The Antwerp fortress is the fortified settlement, in which Antwerp originated. The fortress was enclosed by the Scheldt quays, the moat around the fortress and Palingbrug.
The Antwerp fortress was originally built in the ninth century and fortified with a palisade. The fortress site was subsequently expanded with the wharf or “Werf” on the Scheldt, a spit in the river where ships could moor.
At the end of the ninth century, the wooden palisade was replaced by an earthen wall with a moat beyond it. The wall was built in politically unstable times, in which the Franks fought against the Vikings. It thus remains to be seen whether the fortress was built by the Franks or the Vikings.

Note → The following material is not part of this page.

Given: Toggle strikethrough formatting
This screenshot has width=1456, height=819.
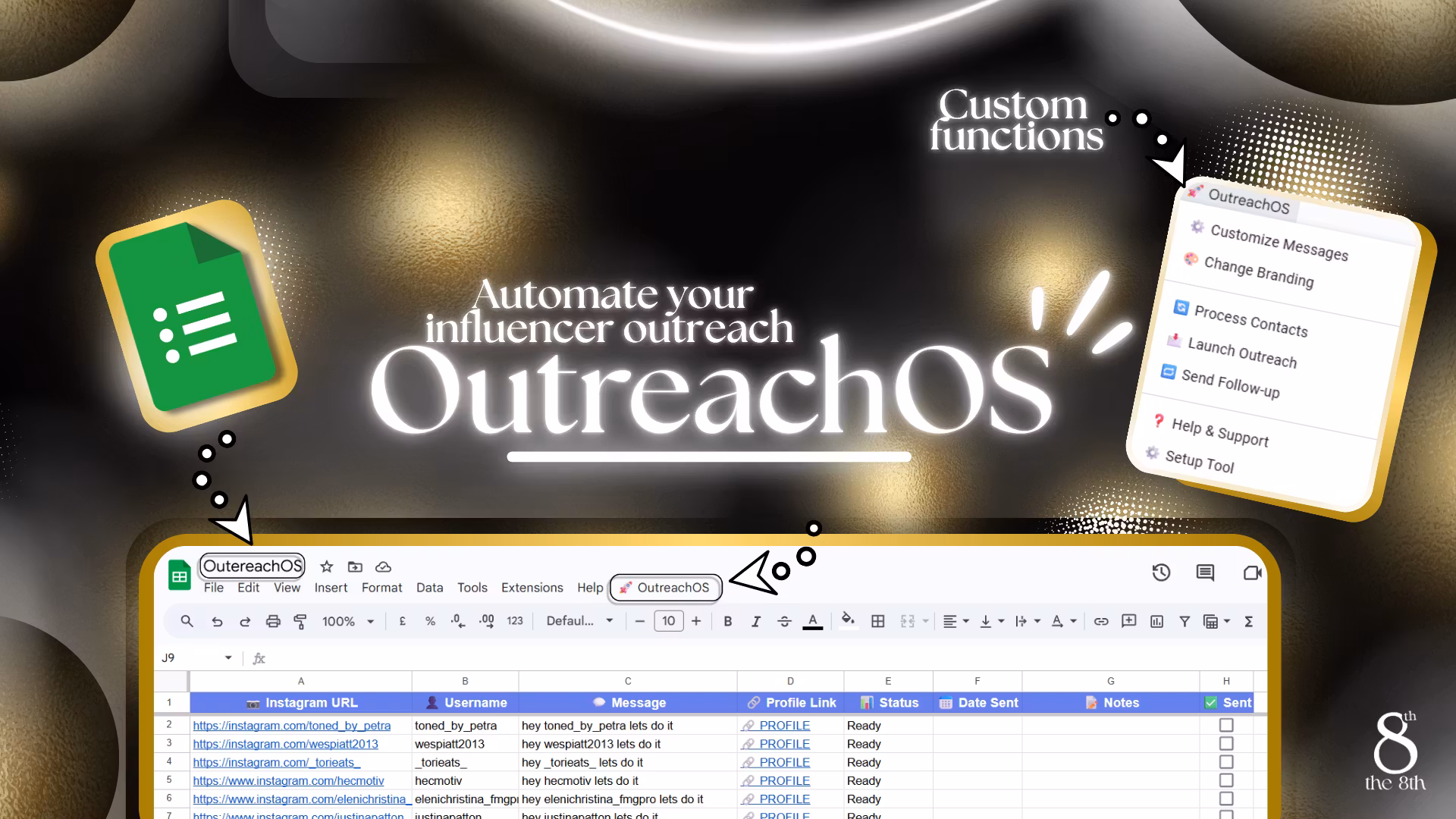Looking at the screenshot, I should 784,622.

A pre-urban trading post with wooden houses/workshops in streets and alleys developed within the enclosure. The inhabitants worked wood, textile, bone and metal here.

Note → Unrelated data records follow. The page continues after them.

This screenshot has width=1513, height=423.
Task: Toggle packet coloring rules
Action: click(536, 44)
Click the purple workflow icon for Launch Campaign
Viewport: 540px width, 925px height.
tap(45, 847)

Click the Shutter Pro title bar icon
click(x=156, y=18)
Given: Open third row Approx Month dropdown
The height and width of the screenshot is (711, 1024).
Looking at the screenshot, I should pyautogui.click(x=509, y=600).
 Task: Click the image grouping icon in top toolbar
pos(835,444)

In the eleventh century, an imposing limestone wall was probably built along the outside of the earthen wall. Gradually stone buildings with urban functions also appeared. Over time, the fortress lost its function and it was absorbed in the growing medieval city.
During the last quarter of the nineteenth century, the Scheldt quays were re-aligned. A large part of the Antwerp fortress site was demolished, including the wharf and St. Walpurga’s Church.
As a result, the fortress became a forgotten city icon.
A recent archaeological survey has put the fortress site in the spotlight again. The results confirm the existing knowledge as well as yielding new information. In 2010, the Antwerp fortress site became a listed archaeological monument because of its exceptional cultural, historical and scientific value.